§ **ACTIVITY**:
All records that follow are to be restated exactly.

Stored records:
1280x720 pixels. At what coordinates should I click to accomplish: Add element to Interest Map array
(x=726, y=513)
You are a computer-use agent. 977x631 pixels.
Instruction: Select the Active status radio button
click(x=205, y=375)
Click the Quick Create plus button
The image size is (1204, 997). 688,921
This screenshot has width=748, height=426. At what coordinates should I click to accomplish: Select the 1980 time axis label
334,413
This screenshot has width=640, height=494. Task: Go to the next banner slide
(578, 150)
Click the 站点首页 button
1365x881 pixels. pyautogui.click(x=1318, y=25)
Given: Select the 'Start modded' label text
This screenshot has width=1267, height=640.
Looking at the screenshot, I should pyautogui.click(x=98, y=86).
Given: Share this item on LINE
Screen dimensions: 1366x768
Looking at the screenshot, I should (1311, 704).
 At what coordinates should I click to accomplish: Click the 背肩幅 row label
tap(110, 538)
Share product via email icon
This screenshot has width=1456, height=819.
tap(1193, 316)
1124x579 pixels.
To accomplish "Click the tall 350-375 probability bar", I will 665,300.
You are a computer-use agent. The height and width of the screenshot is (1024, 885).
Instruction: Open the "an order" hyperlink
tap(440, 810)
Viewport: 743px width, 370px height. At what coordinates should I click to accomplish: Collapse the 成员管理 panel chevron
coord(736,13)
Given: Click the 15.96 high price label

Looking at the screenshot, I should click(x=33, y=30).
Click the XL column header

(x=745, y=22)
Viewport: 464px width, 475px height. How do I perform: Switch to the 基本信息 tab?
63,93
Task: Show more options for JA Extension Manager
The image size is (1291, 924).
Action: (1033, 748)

§ **ANSWER TO THE EXERCISE**:
1280x720 pixels. At what coordinates should I click to accomplish: Add element to Interest Map array
(x=726, y=513)
You are a computer-use agent. 977x631 pixels.
Instruction: Select the Active status radio button
click(x=205, y=375)
Click the Quick Create plus button
The image size is (1204, 997). 688,921
This screenshot has width=748, height=426. At what coordinates should I click to accomplish: Select the 1980 time axis label
334,413
This screenshot has width=640, height=494. Task: Go to the next banner slide
(578, 150)
Click the 站点首页 button
1365x881 pixels. pyautogui.click(x=1318, y=25)
Given: Select the 'Start modded' label text
This screenshot has width=1267, height=640.
Looking at the screenshot, I should pyautogui.click(x=98, y=86).
Given: Share this item on LINE
Screen dimensions: 1366x768
Looking at the screenshot, I should (1311, 704).
 At what coordinates should I click to accomplish: Click the 背肩幅 row label
tap(110, 538)
Share product via email icon
This screenshot has width=1456, height=819.
tap(1193, 316)
1124x579 pixels.
To accomplish "Click the tall 350-375 probability bar", I will 665,300.
You are a computer-use agent. The height and width of the screenshot is (1024, 885).
Instruction: Open the "an order" hyperlink
tap(440, 810)
Viewport: 743px width, 370px height. At what coordinates should I click to accomplish: Collapse the 成员管理 panel chevron
coord(736,13)
Given: Click the 15.96 high price label

Looking at the screenshot, I should click(x=33, y=30).
Click the XL column header

(x=745, y=22)
Viewport: 464px width, 475px height. How do I perform: Switch to the 基本信息 tab?
63,93
Task: Show more options for JA Extension Manager
The image size is (1291, 924).
Action: (1033, 748)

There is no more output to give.